■ **The task**:
The line containing "At what coordinates should I click to accomplish: Select" marks where to begin. Write out that line and every line after it exactly, through the last line below.

[Raw data]

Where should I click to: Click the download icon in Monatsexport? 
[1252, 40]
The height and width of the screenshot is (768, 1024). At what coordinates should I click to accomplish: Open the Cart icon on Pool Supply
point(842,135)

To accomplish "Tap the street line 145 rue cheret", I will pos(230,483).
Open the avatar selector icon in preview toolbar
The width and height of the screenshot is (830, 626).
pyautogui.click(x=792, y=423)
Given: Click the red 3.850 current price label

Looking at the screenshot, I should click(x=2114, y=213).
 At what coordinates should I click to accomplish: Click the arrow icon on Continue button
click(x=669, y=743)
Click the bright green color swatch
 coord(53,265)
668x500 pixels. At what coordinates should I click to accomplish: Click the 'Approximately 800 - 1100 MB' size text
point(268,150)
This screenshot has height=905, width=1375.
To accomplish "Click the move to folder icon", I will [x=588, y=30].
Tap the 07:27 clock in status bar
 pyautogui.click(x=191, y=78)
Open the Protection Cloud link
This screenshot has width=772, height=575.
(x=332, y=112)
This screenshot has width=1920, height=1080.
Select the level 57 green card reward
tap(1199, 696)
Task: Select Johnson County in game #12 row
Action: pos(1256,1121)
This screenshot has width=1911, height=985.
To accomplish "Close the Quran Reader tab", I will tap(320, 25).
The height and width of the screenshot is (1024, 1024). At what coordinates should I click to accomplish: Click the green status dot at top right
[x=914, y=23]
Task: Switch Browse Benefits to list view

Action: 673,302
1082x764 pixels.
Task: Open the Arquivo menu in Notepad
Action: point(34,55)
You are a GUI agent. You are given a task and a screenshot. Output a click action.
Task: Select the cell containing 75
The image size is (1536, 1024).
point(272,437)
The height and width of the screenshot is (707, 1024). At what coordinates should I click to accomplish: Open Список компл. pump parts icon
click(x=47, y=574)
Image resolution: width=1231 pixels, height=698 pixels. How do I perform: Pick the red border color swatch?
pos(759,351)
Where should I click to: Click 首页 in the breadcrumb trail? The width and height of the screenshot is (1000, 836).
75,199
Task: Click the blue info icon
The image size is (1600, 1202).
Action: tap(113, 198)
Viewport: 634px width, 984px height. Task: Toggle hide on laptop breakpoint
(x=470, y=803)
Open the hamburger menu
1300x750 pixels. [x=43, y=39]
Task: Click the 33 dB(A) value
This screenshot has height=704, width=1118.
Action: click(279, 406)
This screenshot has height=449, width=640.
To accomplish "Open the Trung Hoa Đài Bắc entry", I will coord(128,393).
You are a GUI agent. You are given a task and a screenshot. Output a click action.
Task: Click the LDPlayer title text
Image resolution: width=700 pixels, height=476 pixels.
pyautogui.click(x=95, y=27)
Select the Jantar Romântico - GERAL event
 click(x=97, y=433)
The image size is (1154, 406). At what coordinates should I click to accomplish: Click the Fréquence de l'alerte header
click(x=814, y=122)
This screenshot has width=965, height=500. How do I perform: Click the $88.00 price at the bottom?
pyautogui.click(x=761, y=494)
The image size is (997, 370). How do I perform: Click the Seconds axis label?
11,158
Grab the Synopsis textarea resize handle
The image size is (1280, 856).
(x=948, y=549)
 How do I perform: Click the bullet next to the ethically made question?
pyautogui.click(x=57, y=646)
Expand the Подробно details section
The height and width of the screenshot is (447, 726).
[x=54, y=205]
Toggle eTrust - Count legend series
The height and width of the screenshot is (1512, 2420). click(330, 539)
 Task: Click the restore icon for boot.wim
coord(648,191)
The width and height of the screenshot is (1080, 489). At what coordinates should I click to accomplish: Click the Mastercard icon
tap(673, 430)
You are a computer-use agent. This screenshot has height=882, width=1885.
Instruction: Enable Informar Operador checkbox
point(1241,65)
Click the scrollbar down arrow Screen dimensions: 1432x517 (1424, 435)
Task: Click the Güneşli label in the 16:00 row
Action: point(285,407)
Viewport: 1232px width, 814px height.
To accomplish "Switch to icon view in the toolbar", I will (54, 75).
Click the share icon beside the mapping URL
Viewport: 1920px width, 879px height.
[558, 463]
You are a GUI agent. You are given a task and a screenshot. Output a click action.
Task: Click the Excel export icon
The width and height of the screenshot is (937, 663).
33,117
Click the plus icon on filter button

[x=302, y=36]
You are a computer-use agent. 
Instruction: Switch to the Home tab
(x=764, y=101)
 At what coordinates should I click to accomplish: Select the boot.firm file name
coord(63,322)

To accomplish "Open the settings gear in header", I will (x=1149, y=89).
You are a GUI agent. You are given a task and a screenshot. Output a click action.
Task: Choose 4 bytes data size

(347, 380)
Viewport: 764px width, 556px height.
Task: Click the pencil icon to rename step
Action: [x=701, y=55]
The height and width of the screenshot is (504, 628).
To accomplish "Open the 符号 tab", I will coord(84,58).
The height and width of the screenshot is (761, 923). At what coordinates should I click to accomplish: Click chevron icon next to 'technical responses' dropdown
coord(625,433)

[/Raw data]

■ **Answer box**:
 At what coordinates should I click to accomplish: Select the boot.firm file name
coord(63,322)

To accomplish "Open the settings gear in header", I will (x=1149, y=89).
You are a GUI agent. You are given a task and a screenshot. Output a click action.
Task: Choose 4 bytes data size

(347, 380)
Viewport: 764px width, 556px height.
Task: Click the pencil icon to rename step
Action: [x=701, y=55]
The height and width of the screenshot is (504, 628).
To accomplish "Open the 符号 tab", I will coord(84,58).
The height and width of the screenshot is (761, 923). At what coordinates should I click to accomplish: Click chevron icon next to 'technical responses' dropdown
coord(625,433)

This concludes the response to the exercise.